WHAT NEEDS TO BE DONE ::
Could you reproduce every one of the items below word for word, without altering anything?

RECORDS SHOWN ::
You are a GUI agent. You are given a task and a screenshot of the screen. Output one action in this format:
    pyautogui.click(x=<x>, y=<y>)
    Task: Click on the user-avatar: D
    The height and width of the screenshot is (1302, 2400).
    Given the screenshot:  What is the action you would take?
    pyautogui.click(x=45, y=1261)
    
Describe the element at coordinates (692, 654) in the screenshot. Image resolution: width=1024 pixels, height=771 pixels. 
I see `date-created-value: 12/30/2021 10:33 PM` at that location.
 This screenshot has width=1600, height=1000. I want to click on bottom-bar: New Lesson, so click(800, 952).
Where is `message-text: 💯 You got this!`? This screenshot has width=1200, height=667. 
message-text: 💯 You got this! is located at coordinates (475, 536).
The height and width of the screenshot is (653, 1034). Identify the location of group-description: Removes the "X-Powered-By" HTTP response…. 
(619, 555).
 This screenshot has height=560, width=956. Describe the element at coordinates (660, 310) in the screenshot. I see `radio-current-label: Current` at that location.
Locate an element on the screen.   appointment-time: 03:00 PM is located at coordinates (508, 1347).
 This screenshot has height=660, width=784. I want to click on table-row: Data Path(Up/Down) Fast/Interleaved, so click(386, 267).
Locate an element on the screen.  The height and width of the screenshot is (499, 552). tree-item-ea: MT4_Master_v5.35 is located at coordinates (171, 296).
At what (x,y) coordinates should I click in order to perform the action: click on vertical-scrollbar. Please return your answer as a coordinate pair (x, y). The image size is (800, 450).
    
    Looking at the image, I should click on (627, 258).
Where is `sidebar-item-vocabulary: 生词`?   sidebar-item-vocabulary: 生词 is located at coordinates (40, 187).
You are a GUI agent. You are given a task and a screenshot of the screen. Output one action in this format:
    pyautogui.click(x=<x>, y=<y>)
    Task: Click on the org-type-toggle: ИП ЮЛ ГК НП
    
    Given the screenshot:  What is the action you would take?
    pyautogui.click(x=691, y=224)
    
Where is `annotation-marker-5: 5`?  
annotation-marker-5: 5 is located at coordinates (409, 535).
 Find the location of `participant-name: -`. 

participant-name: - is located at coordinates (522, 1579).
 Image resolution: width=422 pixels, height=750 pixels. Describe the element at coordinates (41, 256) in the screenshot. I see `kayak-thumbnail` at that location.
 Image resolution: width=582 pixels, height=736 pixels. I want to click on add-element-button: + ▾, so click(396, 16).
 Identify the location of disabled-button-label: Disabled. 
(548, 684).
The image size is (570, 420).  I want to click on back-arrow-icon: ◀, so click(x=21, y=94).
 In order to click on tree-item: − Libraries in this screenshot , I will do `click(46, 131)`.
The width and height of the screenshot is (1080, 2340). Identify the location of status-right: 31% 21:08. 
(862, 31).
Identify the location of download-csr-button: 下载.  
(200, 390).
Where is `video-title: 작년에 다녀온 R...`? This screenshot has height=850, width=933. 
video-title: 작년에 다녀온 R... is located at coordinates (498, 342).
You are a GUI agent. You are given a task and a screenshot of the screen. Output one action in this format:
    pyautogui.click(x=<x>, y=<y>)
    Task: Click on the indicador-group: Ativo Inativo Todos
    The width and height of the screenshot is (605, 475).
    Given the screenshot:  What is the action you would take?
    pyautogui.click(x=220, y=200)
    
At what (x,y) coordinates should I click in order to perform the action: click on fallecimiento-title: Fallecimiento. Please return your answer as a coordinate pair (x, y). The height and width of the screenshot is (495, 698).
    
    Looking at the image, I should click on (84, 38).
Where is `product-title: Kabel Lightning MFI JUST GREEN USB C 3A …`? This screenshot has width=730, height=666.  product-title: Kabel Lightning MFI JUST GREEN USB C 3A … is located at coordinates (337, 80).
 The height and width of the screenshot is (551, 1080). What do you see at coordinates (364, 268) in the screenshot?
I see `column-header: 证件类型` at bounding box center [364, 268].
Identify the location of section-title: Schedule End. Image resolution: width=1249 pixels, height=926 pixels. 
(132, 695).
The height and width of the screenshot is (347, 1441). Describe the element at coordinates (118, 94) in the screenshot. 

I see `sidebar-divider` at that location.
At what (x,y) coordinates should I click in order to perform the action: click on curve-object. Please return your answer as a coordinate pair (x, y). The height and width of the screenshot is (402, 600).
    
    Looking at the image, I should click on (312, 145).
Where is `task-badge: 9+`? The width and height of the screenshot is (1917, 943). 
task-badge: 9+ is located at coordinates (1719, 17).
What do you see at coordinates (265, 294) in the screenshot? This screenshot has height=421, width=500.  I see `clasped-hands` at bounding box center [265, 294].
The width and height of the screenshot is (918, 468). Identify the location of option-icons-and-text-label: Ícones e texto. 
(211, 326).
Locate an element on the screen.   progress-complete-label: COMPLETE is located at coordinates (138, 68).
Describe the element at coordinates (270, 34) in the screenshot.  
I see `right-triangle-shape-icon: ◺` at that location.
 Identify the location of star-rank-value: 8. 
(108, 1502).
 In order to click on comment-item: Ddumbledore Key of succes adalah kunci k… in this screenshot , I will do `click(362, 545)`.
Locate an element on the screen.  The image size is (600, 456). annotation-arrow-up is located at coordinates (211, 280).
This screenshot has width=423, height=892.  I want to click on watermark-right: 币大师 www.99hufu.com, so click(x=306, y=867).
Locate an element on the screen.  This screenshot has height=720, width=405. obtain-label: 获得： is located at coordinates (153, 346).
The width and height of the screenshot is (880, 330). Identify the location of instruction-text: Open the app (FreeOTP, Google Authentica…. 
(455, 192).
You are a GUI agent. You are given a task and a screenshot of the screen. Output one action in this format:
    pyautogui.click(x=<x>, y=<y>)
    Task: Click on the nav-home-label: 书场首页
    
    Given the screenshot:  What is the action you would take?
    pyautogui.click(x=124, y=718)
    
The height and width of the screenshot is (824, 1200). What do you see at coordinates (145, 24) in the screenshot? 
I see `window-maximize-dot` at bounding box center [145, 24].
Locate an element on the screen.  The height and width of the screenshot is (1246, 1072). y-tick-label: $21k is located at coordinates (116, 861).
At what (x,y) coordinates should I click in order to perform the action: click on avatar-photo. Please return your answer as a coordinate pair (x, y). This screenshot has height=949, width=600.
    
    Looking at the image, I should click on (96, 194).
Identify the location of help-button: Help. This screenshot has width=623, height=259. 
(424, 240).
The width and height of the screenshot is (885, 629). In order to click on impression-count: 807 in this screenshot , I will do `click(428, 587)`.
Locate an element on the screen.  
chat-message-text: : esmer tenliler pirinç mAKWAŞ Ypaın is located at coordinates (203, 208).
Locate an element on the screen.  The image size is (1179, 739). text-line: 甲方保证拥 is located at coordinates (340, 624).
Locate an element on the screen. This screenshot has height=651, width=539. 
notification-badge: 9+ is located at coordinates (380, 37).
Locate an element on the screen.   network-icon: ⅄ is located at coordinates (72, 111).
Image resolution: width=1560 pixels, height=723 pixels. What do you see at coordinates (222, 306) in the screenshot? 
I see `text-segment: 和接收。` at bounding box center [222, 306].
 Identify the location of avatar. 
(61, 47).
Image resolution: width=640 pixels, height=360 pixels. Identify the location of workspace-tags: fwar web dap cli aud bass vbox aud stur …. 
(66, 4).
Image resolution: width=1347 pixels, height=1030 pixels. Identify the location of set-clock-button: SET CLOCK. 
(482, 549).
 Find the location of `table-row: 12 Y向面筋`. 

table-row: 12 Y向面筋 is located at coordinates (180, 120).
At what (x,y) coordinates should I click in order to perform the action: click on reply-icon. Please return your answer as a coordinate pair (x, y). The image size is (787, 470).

REPLY ::
You are a GUI agent. You are given a task and a screenshot of the screen. Output one action in this format:
    pyautogui.click(x=<x>, y=<y>)
    Task: Click on the user-avatar: D
    The height and width of the screenshot is (1302, 2400).
    Given the screenshot:  What is the action you would take?
    pyautogui.click(x=45, y=1261)
    
Describe the element at coordinates (692, 654) in the screenshot. Image resolution: width=1024 pixels, height=771 pixels. 
I see `date-created-value: 12/30/2021 10:33 PM` at that location.
 This screenshot has width=1600, height=1000. I want to click on bottom-bar: New Lesson, so click(800, 952).
Where is `message-text: 💯 You got this!`? This screenshot has width=1200, height=667. 
message-text: 💯 You got this! is located at coordinates (475, 536).
The height and width of the screenshot is (653, 1034). Identify the location of group-description: Removes the "X-Powered-By" HTTP response…. 
(619, 555).
 This screenshot has height=560, width=956. Describe the element at coordinates (660, 310) in the screenshot. I see `radio-current-label: Current` at that location.
Locate an element on the screen.   appointment-time: 03:00 PM is located at coordinates (508, 1347).
 This screenshot has height=660, width=784. I want to click on table-row: Data Path(Up/Down) Fast/Interleaved, so click(386, 267).
Locate an element on the screen.  The height and width of the screenshot is (499, 552). tree-item-ea: MT4_Master_v5.35 is located at coordinates (171, 296).
At what (x,y) coordinates should I click in order to perform the action: click on vertical-scrollbar. Please return your answer as a coordinate pair (x, y). The image size is (800, 450).
    
    Looking at the image, I should click on (627, 258).
Where is `sidebar-item-vocabulary: 生词`?   sidebar-item-vocabulary: 生词 is located at coordinates (40, 187).
You are a GUI agent. You are given a task and a screenshot of the screen. Output one action in this format:
    pyautogui.click(x=<x>, y=<y>)
    Task: Click on the org-type-toggle: ИП ЮЛ ГК НП
    
    Given the screenshot:  What is the action you would take?
    pyautogui.click(x=691, y=224)
    
Where is `annotation-marker-5: 5`?  
annotation-marker-5: 5 is located at coordinates (409, 535).
 Find the location of `participant-name: -`. 

participant-name: - is located at coordinates (522, 1579).
 Image resolution: width=422 pixels, height=750 pixels. Describe the element at coordinates (41, 256) in the screenshot. I see `kayak-thumbnail` at that location.
 Image resolution: width=582 pixels, height=736 pixels. I want to click on add-element-button: + ▾, so click(396, 16).
 Identify the location of disabled-button-label: Disabled. 
(548, 684).
The image size is (570, 420).  I want to click on back-arrow-icon: ◀, so click(x=21, y=94).
 In order to click on tree-item: − Libraries in this screenshot , I will do `click(46, 131)`.
The width and height of the screenshot is (1080, 2340). Identify the location of status-right: 31% 21:08. 
(862, 31).
Identify the location of download-csr-button: 下载.  
(200, 390).
Where is `video-title: 작년에 다녀온 R...`? This screenshot has height=850, width=933. 
video-title: 작년에 다녀온 R... is located at coordinates (498, 342).
You are a GUI agent. You are given a task and a screenshot of the screen. Output one action in this format:
    pyautogui.click(x=<x>, y=<y>)
    Task: Click on the indicador-group: Ativo Inativo Todos
    The width and height of the screenshot is (605, 475).
    Given the screenshot:  What is the action you would take?
    pyautogui.click(x=220, y=200)
    
At what (x,y) coordinates should I click in order to perform the action: click on fallecimiento-title: Fallecimiento. Please return your answer as a coordinate pair (x, y). The height and width of the screenshot is (495, 698).
    
    Looking at the image, I should click on (84, 38).
Where is `product-title: Kabel Lightning MFI JUST GREEN USB C 3A …`? This screenshot has width=730, height=666.  product-title: Kabel Lightning MFI JUST GREEN USB C 3A … is located at coordinates (337, 80).
 The height and width of the screenshot is (551, 1080). What do you see at coordinates (364, 268) in the screenshot?
I see `column-header: 证件类型` at bounding box center [364, 268].
Identify the location of section-title: Schedule End. Image resolution: width=1249 pixels, height=926 pixels. 
(132, 695).
The height and width of the screenshot is (347, 1441). Describe the element at coordinates (118, 94) in the screenshot. 

I see `sidebar-divider` at that location.
At what (x,y) coordinates should I click in order to perform the action: click on curve-object. Please return your answer as a coordinate pair (x, y). The height and width of the screenshot is (402, 600).
    
    Looking at the image, I should click on (312, 145).
Where is `task-badge: 9+`? The width and height of the screenshot is (1917, 943). 
task-badge: 9+ is located at coordinates (1719, 17).
What do you see at coordinates (265, 294) in the screenshot? This screenshot has height=421, width=500.  I see `clasped-hands` at bounding box center [265, 294].
The width and height of the screenshot is (918, 468). Identify the location of option-icons-and-text-label: Ícones e texto. 
(211, 326).
Locate an element on the screen.   progress-complete-label: COMPLETE is located at coordinates (138, 68).
Describe the element at coordinates (270, 34) in the screenshot.  
I see `right-triangle-shape-icon: ◺` at that location.
 Identify the location of star-rank-value: 8. 
(108, 1502).
 In order to click on comment-item: Ddumbledore Key of succes adalah kunci k… in this screenshot , I will do `click(362, 545)`.
Locate an element on the screen.  The image size is (600, 456). annotation-arrow-up is located at coordinates (211, 280).
This screenshot has width=423, height=892.  I want to click on watermark-right: 币大师 www.99hufu.com, so click(x=306, y=867).
Locate an element on the screen.  This screenshot has height=720, width=405. obtain-label: 获得： is located at coordinates (153, 346).
The width and height of the screenshot is (880, 330). Identify the location of instruction-text: Open the app (FreeOTP, Google Authentica…. 
(455, 192).
You are a GUI agent. You are given a task and a screenshot of the screen. Output one action in this format:
    pyautogui.click(x=<x>, y=<y>)
    Task: Click on the nav-home-label: 书场首页
    
    Given the screenshot:  What is the action you would take?
    pyautogui.click(x=124, y=718)
    
The height and width of the screenshot is (824, 1200). What do you see at coordinates (145, 24) in the screenshot? 
I see `window-maximize-dot` at bounding box center [145, 24].
Locate an element on the screen.  The height and width of the screenshot is (1246, 1072). y-tick-label: $21k is located at coordinates (116, 861).
At what (x,y) coordinates should I click in order to perform the action: click on avatar-photo. Please return your answer as a coordinate pair (x, y). This screenshot has height=949, width=600.
    
    Looking at the image, I should click on (96, 194).
Identify the location of help-button: Help. This screenshot has width=623, height=259. 
(424, 240).
The width and height of the screenshot is (885, 629). In order to click on impression-count: 807 in this screenshot , I will do `click(428, 587)`.
Locate an element on the screen.  
chat-message-text: : esmer tenliler pirinç mAKWAŞ Ypaın is located at coordinates (203, 208).
Locate an element on the screen.  The image size is (1179, 739). text-line: 甲方保证拥 is located at coordinates (340, 624).
Locate an element on the screen. This screenshot has height=651, width=539. 
notification-badge: 9+ is located at coordinates (380, 37).
Locate an element on the screen.   network-icon: ⅄ is located at coordinates (72, 111).
Image resolution: width=1560 pixels, height=723 pixels. What do you see at coordinates (222, 306) in the screenshot? 
I see `text-segment: 和接收。` at bounding box center [222, 306].
 Identify the location of avatar. 
(61, 47).
Image resolution: width=640 pixels, height=360 pixels. Identify the location of workspace-tags: fwar web dap cli aud bass vbox aud stur …. 
(66, 4).
Image resolution: width=1347 pixels, height=1030 pixels. Identify the location of set-clock-button: SET CLOCK. 
(482, 549).
 Find the location of `table-row: 12 Y向面筋`. 

table-row: 12 Y向面筋 is located at coordinates (180, 120).
At what (x,y) coordinates should I click in order to perform the action: click on reply-icon. Please return your answer as a coordinate pair (x, y). The image size is (787, 470).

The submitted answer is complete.